Text block:
----
Don’t Punish Seniors for Health-Care Reform

Denying care options to retirees is necessarily a part of the Democrats plan.

Aug 03 2009

This Op Ed was published by the National Review and can be viewed online here.

In addition to being fiscally unsustainable, the health-care-reform plan emerging from Democrats in Congress raises disturbing questions for our nation’s seniors. If President Obama pushes through proposed “reforms,” seniors could very well face rationed care as the result of a raid on the coffers of a Medicare program that’s already nearly bankrupt.

One particular provision in the Democratic bill has seniors worried, and rightly so. A new “Center for Health Outcomes Research and Evaluation” could ration access to medicines and treatments based on the government’s assessment of the value of a human life and the “cost-effectiveness” of treatment.

This became abundantly clear when Senator Mike Enzi (R., Wyo.) introduced an amendment designed to ensure that the new center could not put a value on life-saving treatment by using “quality of life” and “cost-effectiveness” measures “for the denial of Medicare benefits to patients against their wishes.” Because Democrats rejected the amendment in a party-line vote, the proposed new entity would be able to impose restrictions on access to treatment, as is common in European countries with socialized medicine. Elderly, disabled, and medically dependent patients would be at greatest risk of being denied necessary care.
----
Data extract:
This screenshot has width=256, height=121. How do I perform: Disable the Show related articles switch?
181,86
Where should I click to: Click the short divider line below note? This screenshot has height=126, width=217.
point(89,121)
----
Task instructions:
- A) According to the op-ed on health-care reform, why would the proposed new center be able to impose restrictions on access to treatment?
- B) In the op-ed on health-care reform, which publication originally ran the piece?
- C) Write out the part of the op-ed on health-care reform from "This became abundantly" to "denied necessary care.".
The listing is separate material, unrelated to the op-ed on health-care reform.

Expected responses:
- A) Democrats rejected Senator Mike Enzi's amendment in a party-line vote. That amendment was meant to bar the center from using "quality of life" and "cost-effectiveness" measures to deny Medicare benefits to patients against their wishes.

- B) The National Review.

- C)
This became abundantly clear when Senator Mike Enzi (R., Wyo.) introduced an amendment designed to ensure that the new center could not put a value on life-saving treatment by using “quality of life” and “cost-effectiveness” measures “for the denial of Medicare benefits to patients against their wishes.” Because Democrats rejected the amendment in a party-line vote, the proposed new entity would be able to impose restrictions on access to treatment, as is common in European countries with socialized medicine. Elderly, disabled, and medically dependent patients would be at greatest risk of being denied necessary care.